Scartabelli qua e là e poi ti ritrovi tra capo e collo un album uscito nel 2010, che è stato ristampato da poco, di una band di Nottingham, i Soundcarriers. Metti su il disco e ti ritrovi immerso dentro un lounge pop retro-futurista in stile anni 60.
I Soundcarriers prendono ispirazione dai loro predecessori, come gli Stereolab e i Broadcast, ma incorporano anche influenze che questi ultimi potrebbero aver ritenuto troppo ovvie da utilizzare. Ad esempio, i Soundcarriers si ispirano anche alla psichedelia della costa occidentale degli anni '60, tra i quali non ho remore nel dire che ho ritrovato le note e l’atmosfera appartenute ai Byrds e ai Jefferson Airplane, e anche al jazz moderno.
Tra le influenze, davvero tante, ho trovato anche qualcosa dei Jethro Tull, impensabili a queste latitudini, ma ascoltate “Step Outside” e poi ditemi se quando parte quel cazzo di flauto non ho visto giusto o mi sia invece fatto trasportare dal vortice dei suoni di “Celeste”.
Il buono degli Soundcarriers è dato dalla struttura delle canzoni dell'album e dall'uso disciplinato degli strumenti, che offrono un suono rinfrescante rispetto agli artisti che si affidano troppo ai paesaggi sonori. La struttura delle loro canzoni è ben definita ed hanno dalla loro la capacità di sorprendere l'ascoltatore con riff inaspettati e jam session.

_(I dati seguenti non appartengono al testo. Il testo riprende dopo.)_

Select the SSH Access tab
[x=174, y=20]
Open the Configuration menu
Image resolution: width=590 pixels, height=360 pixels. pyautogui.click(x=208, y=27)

Ad un ascolto superficiale l’album può sembrare un guazzabuglio di generi diversi, tra cui jazz, folk rock, elettronica e krautrock. Tuttavia, nonostante la diversità degli stili, le canzoni sono molto ben realizzate e coerenti. “Celeste” è un album che suona bene ancora oggi, ed è un ascolto piacevole e stimolante, nonostante una durata record di cinquantaquattro minuti, per chi non si accontenta di proposte scontate. Per gli amanti del retro futurismo poi è manna dal cielo.